How have encounters with “the foreign,” or foreign elements of language, challenged, transformed and redefined the French language? From the 1539 Ordonnance de Villers-Cotterêts, which established French (instead of Latin) as the official language of François Premier’s government, to the erasure of dialects at the end of the 18th century as effected by the Rapport Grégoire, from the creolization of French in colonial and postcolonial contexts to the resistance against the Americanization of French in recent times, the identity of the French language has historically preoccupied French and Francophone institutions, societies, writers and speakers. How do we measure and articulate the effects of French language (in)hospitalities?

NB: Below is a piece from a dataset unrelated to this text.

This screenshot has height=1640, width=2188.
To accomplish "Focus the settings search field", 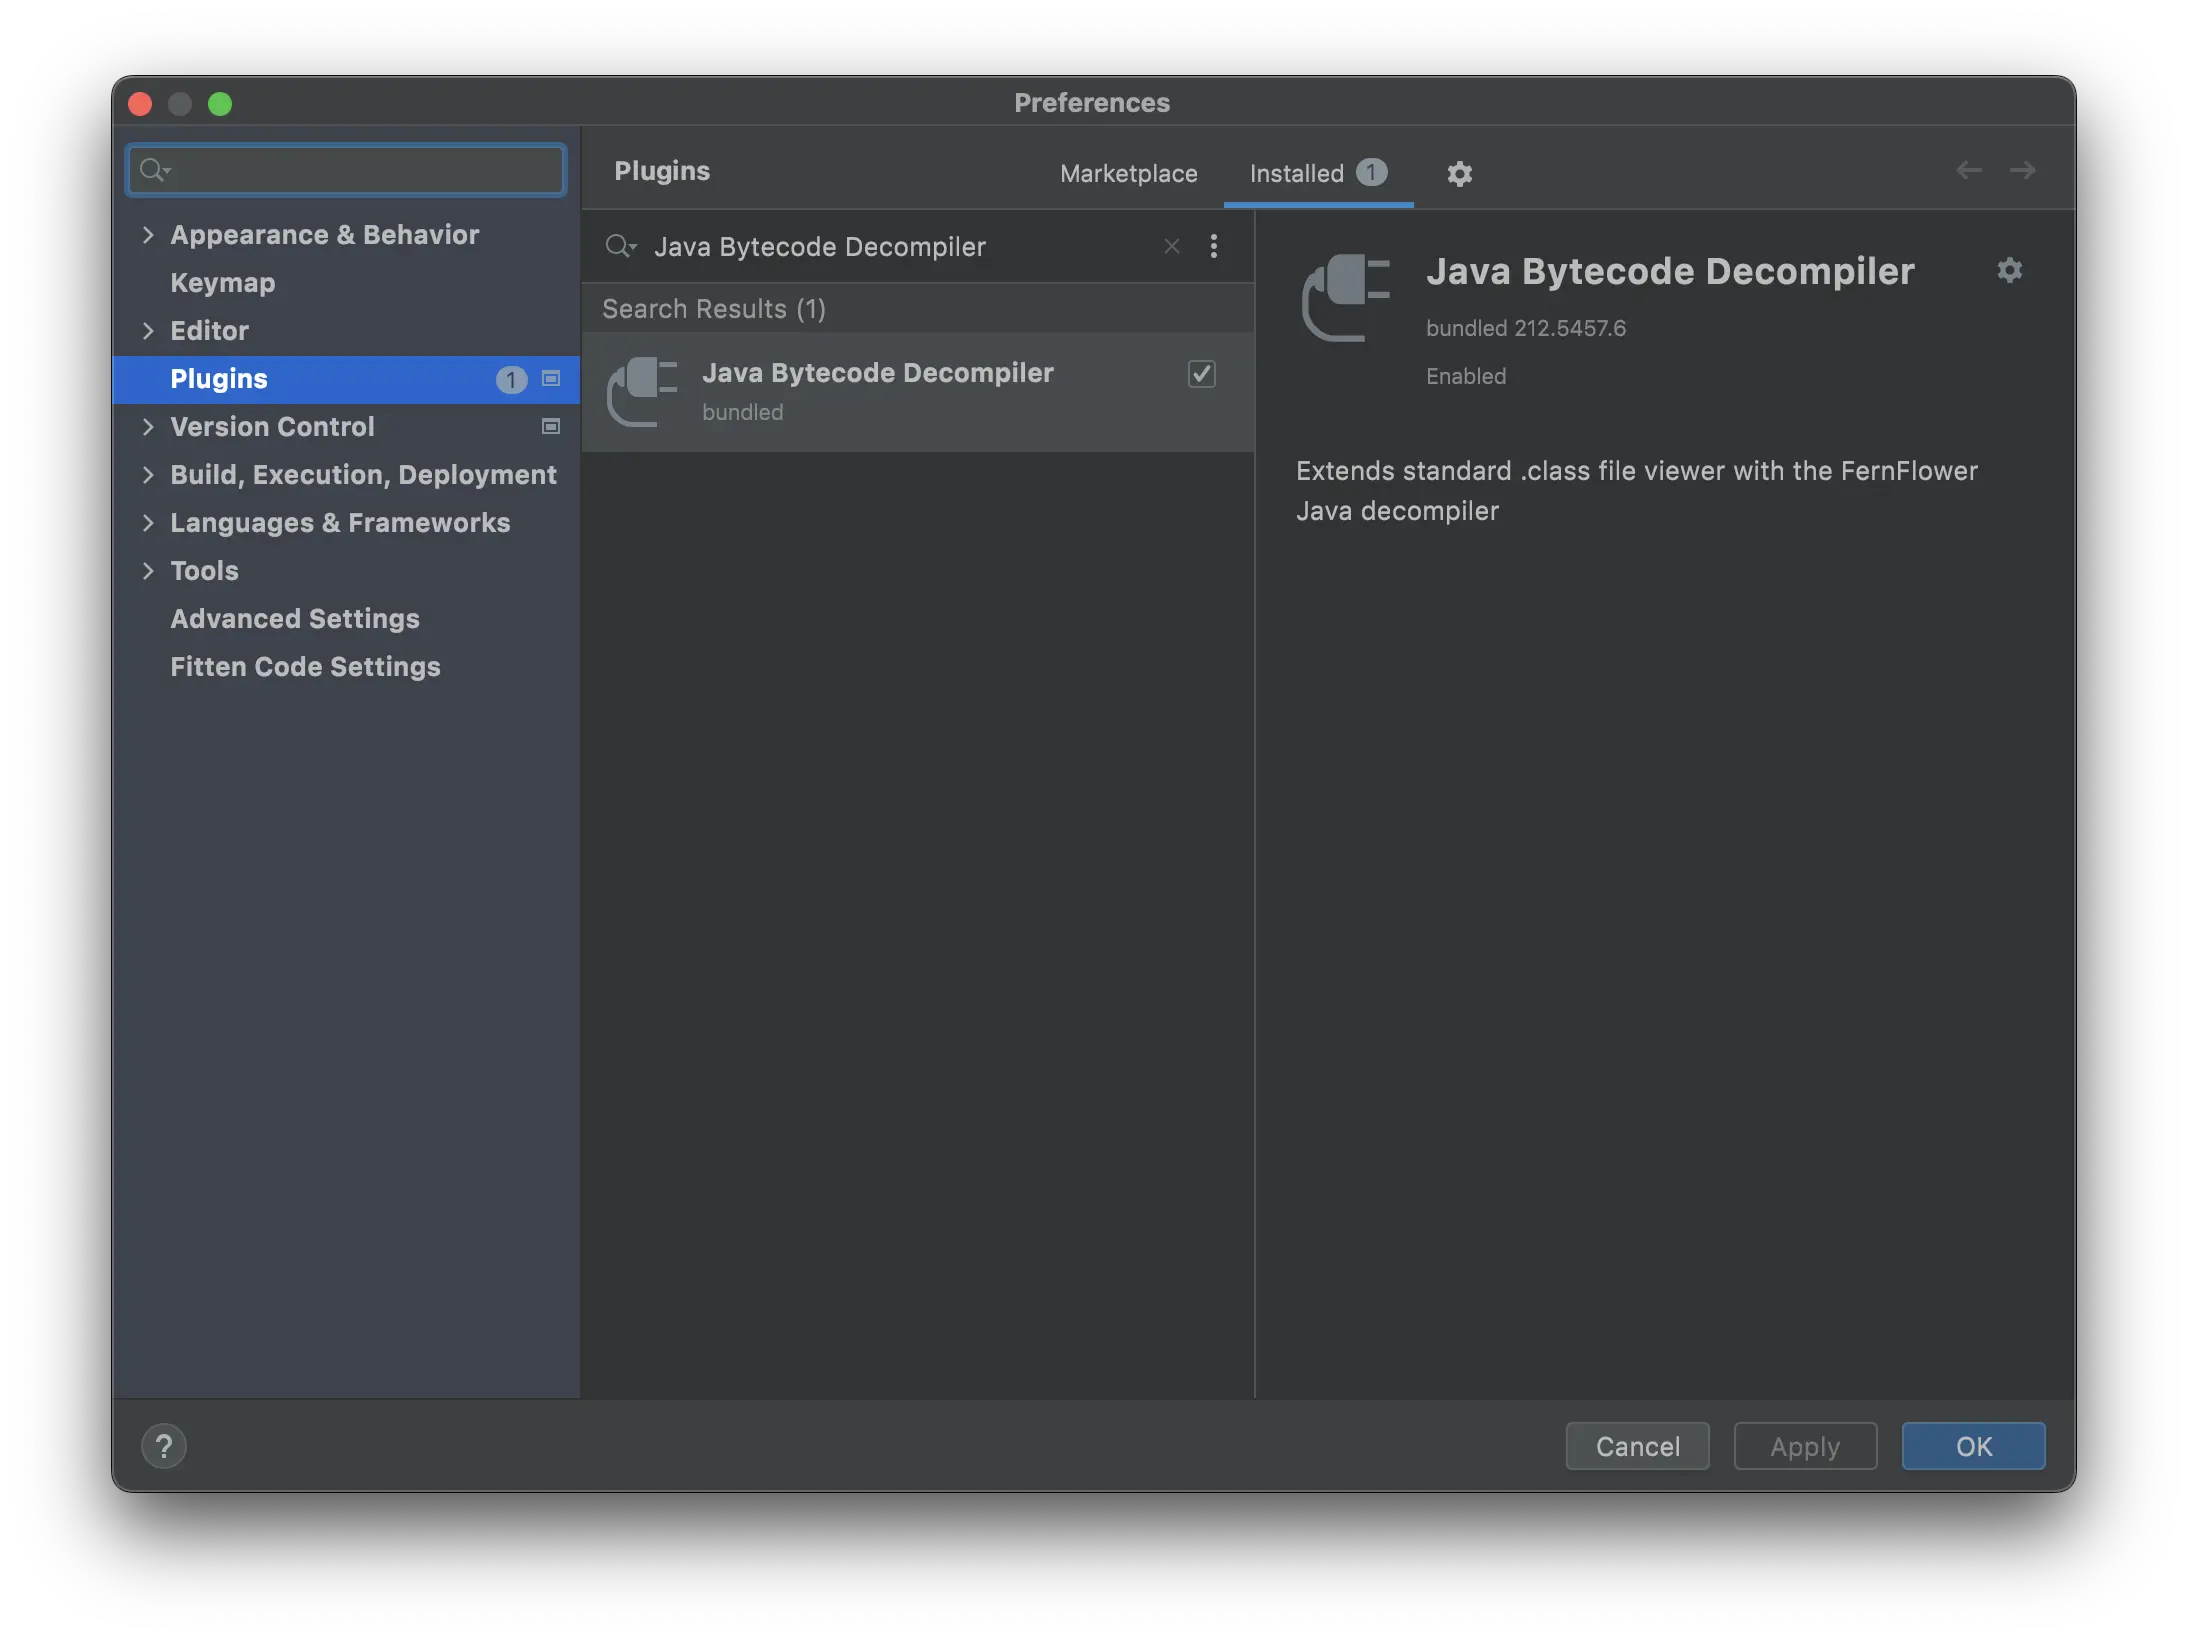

What structures of inclusion and exclusion, national and otherwise, do they put into place? What responses to French (in)hospitalities arise from those who have been “othered” or excluded from the French language? For example, how can we understand postcolonial writing that appropriates French (as a minor, “othered” language?) in another language, such as Arabic, as a form of linguistic decolonization and a decentering of the post/colonial relation to France? When are “bad” or “broken” versions of French unacceptable, and when are they considered instances of innovation?

This seminar welcomes abstracts ranging from the medieval period to the present, encompassing encounters of the French language and its “others” in the Hexagon and throughout the Francophone world. We also welcome presentations that draw on music, film and other media, as well as papers that draw on disciplines not immediately associated with literature, including law, medicine, anthropology etc.